---------- The records

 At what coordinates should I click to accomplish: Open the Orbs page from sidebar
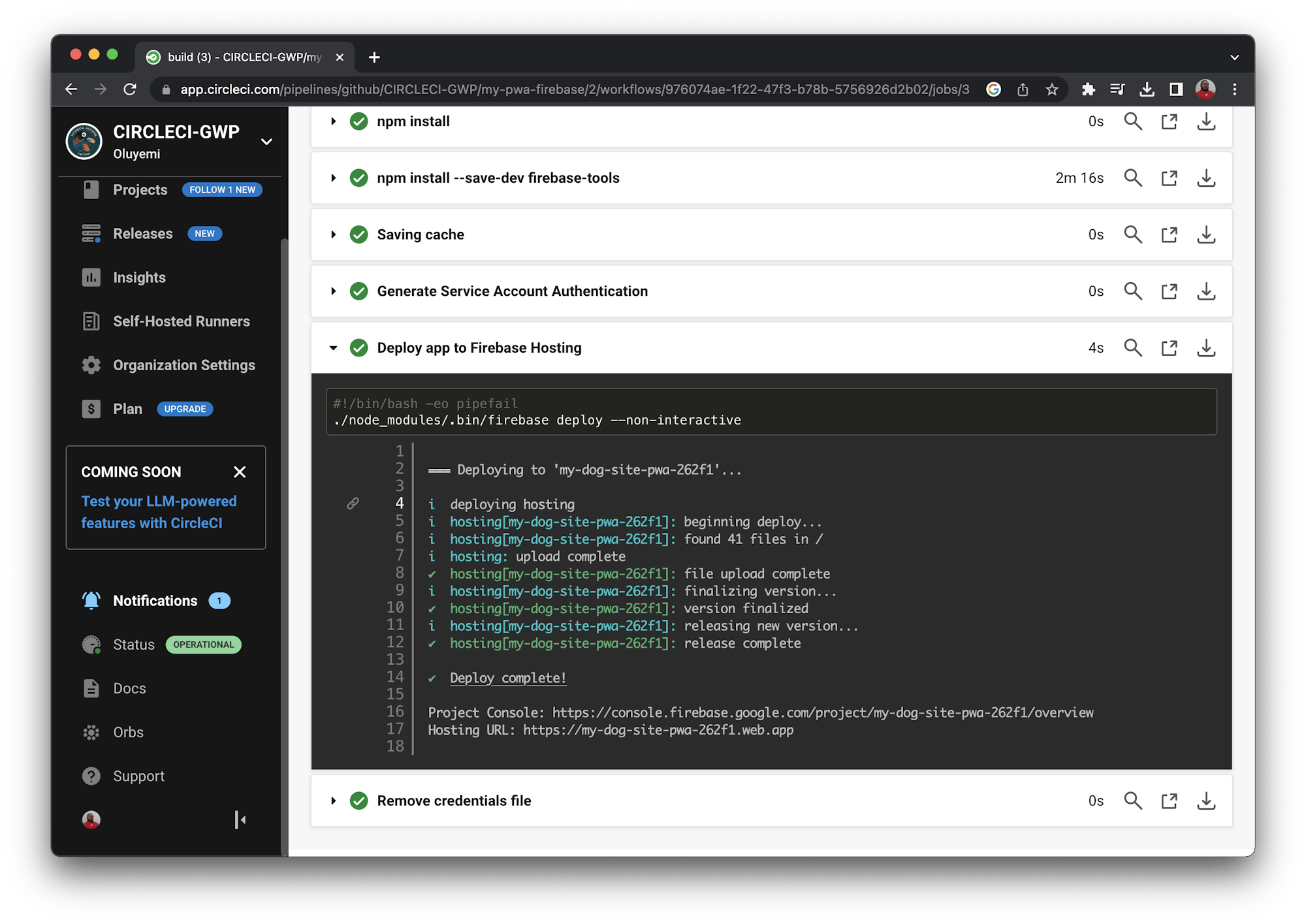pos(127,732)
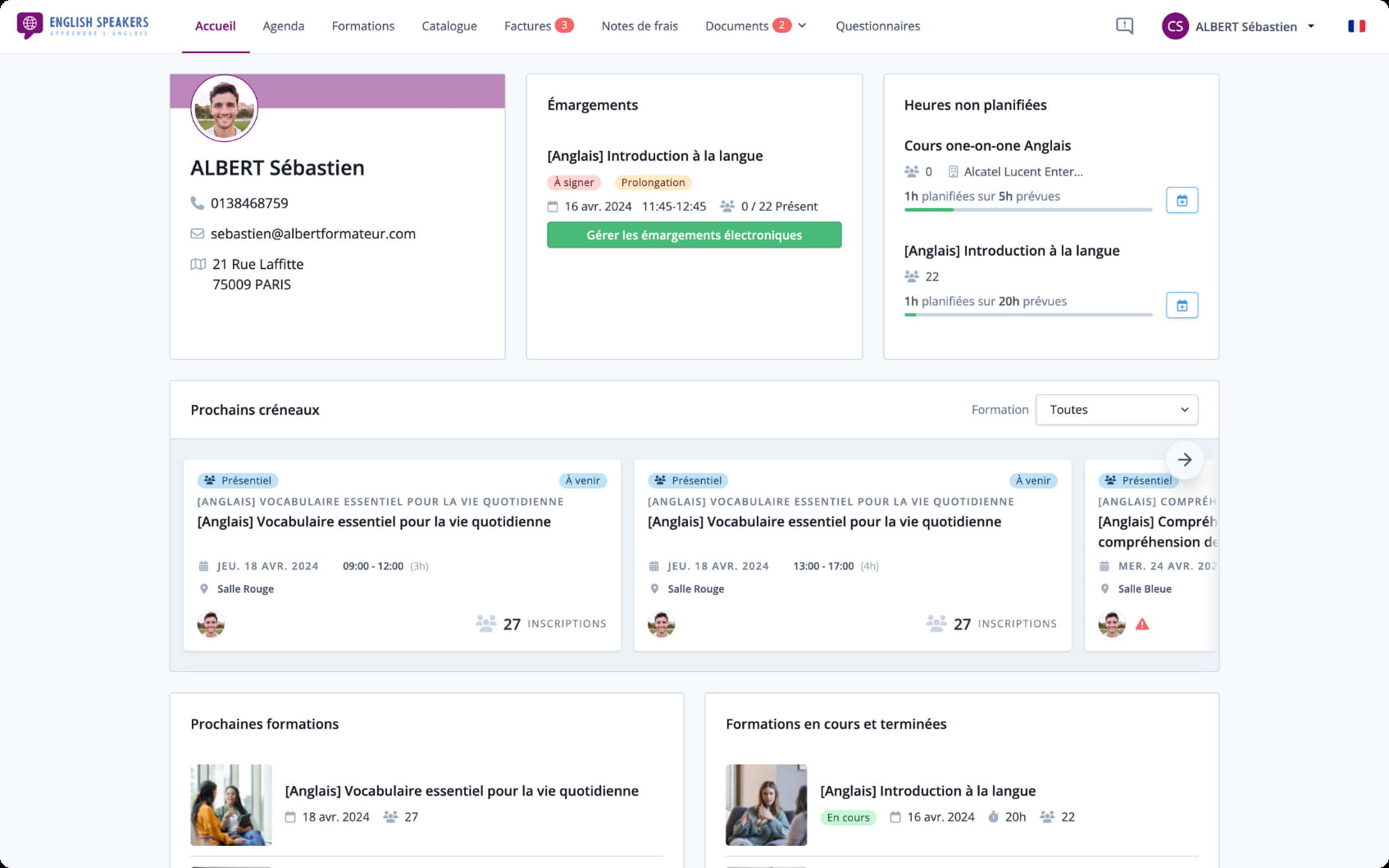Click the profile photo of Sébastien
This screenshot has height=868, width=1389.
(225, 108)
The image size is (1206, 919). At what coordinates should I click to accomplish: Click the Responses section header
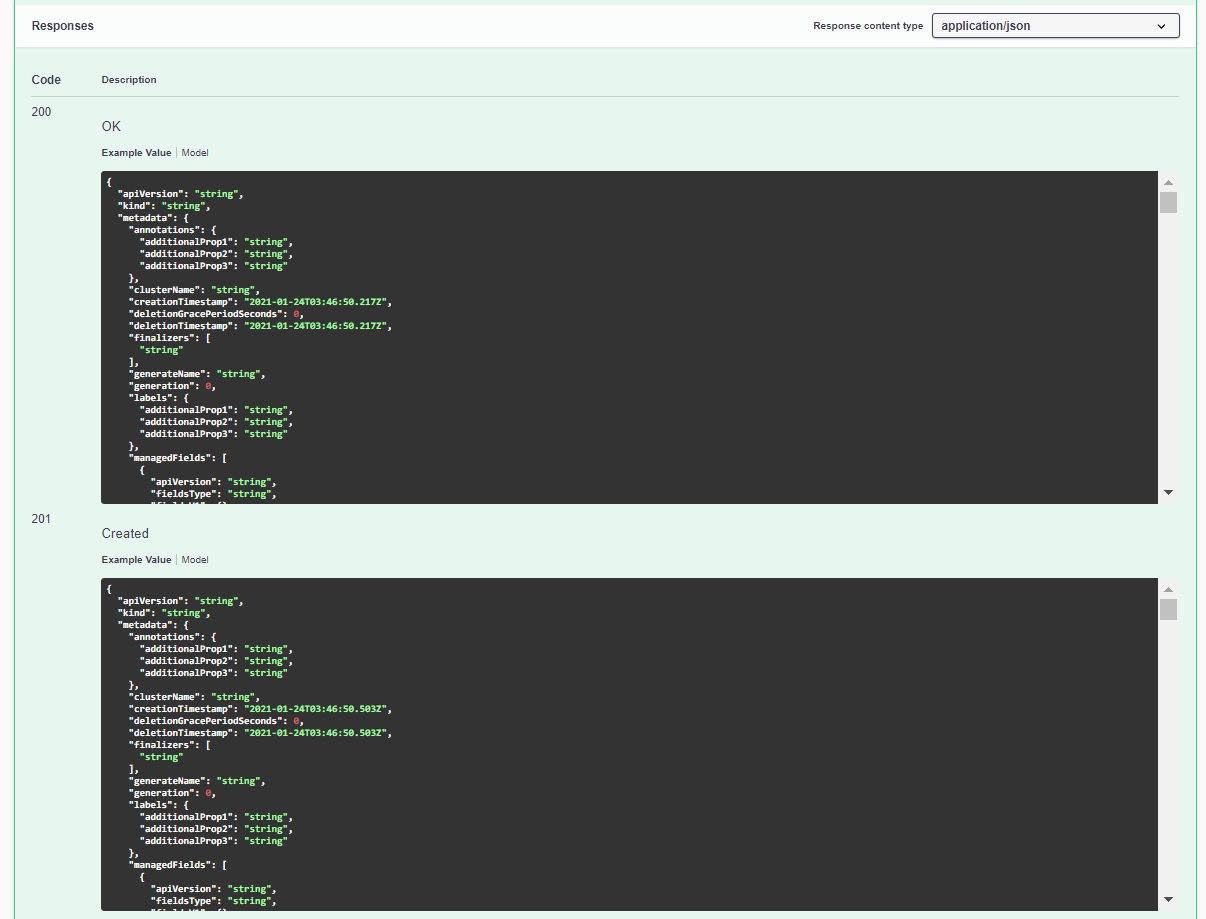coord(63,26)
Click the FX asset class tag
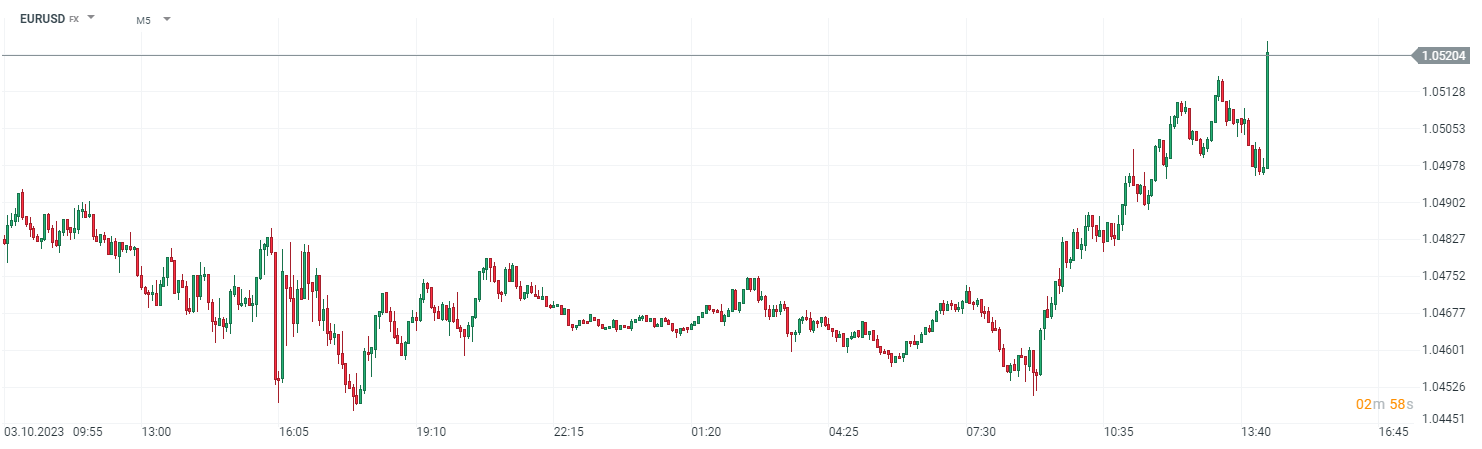 pyautogui.click(x=73, y=19)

--------------------

Work instructions — Output the lines above as a JSON list of strings, one string per line, omitting blank lines. Leave the pictures out of the list.

Answer to this problem —
[
  " At what coordinates should I click to accomplish: Open the Orbs page from sidebar",
  "pos(127,732)",
  "Click the profile photo of Sébastien",
  "This screenshot has height=868, width=1389.",
  "(225, 108)",
  "The image size is (1206, 919). At what coordinates should I click to accomplish: Click the Responses section header",
  "coord(63,26)",
  "Click the FX asset class tag",
  " pyautogui.click(x=73, y=19)"
]